# Firefox, certificat et site des impots



## Ulyxes (20 Mai 2006)

Bonjour,

L'an dernier j'ai fait ma déclaration en ligne sans problème, tout avait marché comme sur des roulettes. Ayant reçu un mail que disant que mon certificat de l'an dernier n'était plus valable, je me connecte sur impots.gouv.fr. NB : je suis sous Firefox 1.06 sur eMac/ Mac OS X.3.9.

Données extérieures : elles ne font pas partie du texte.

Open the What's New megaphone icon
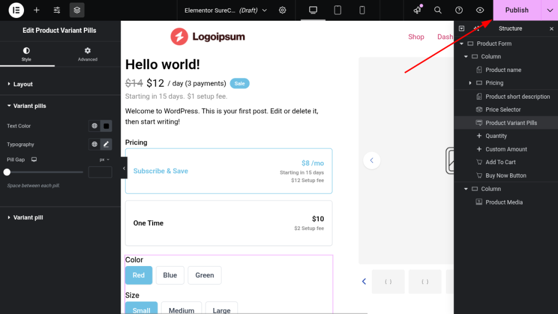 pos(417,10)
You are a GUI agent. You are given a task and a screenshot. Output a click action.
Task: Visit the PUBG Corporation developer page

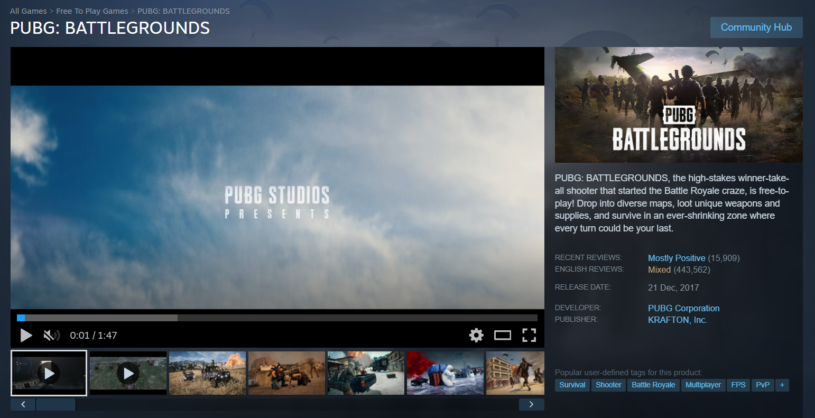[x=683, y=308]

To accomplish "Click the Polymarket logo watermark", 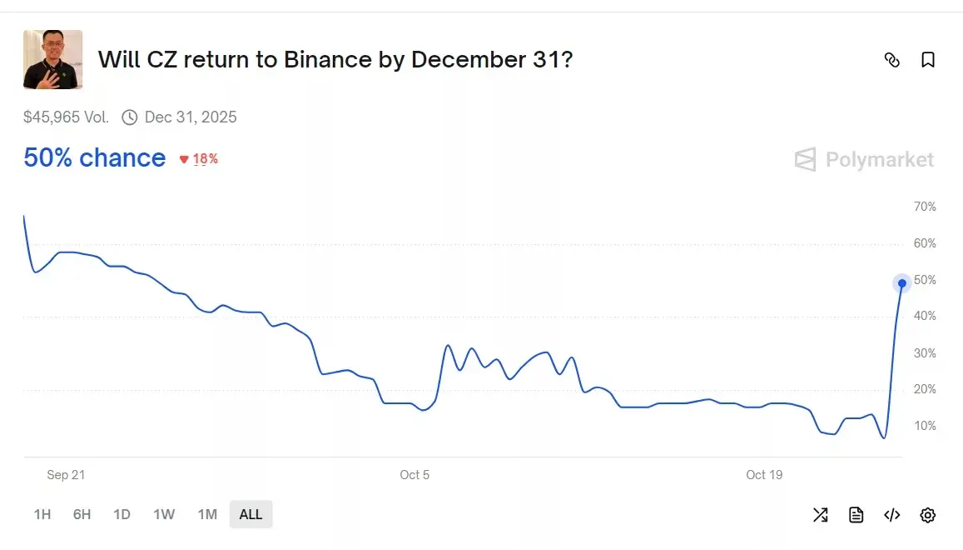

Je répond aux questions du nouvel abonnement, du numéro fiscal à l'adresse e-mail.

Lorsque je veux me connecter sur la déclaration en ligne, il me répond : "nous n'avons pas trouvé de certificat sur votre navigateur, veuillez en demander un gratuitement ...".

Je retourne dans la procédure d'abonnement, et là, après avoir taper mon numéro fiscal, il me répond : "vous êtes déjà abonné".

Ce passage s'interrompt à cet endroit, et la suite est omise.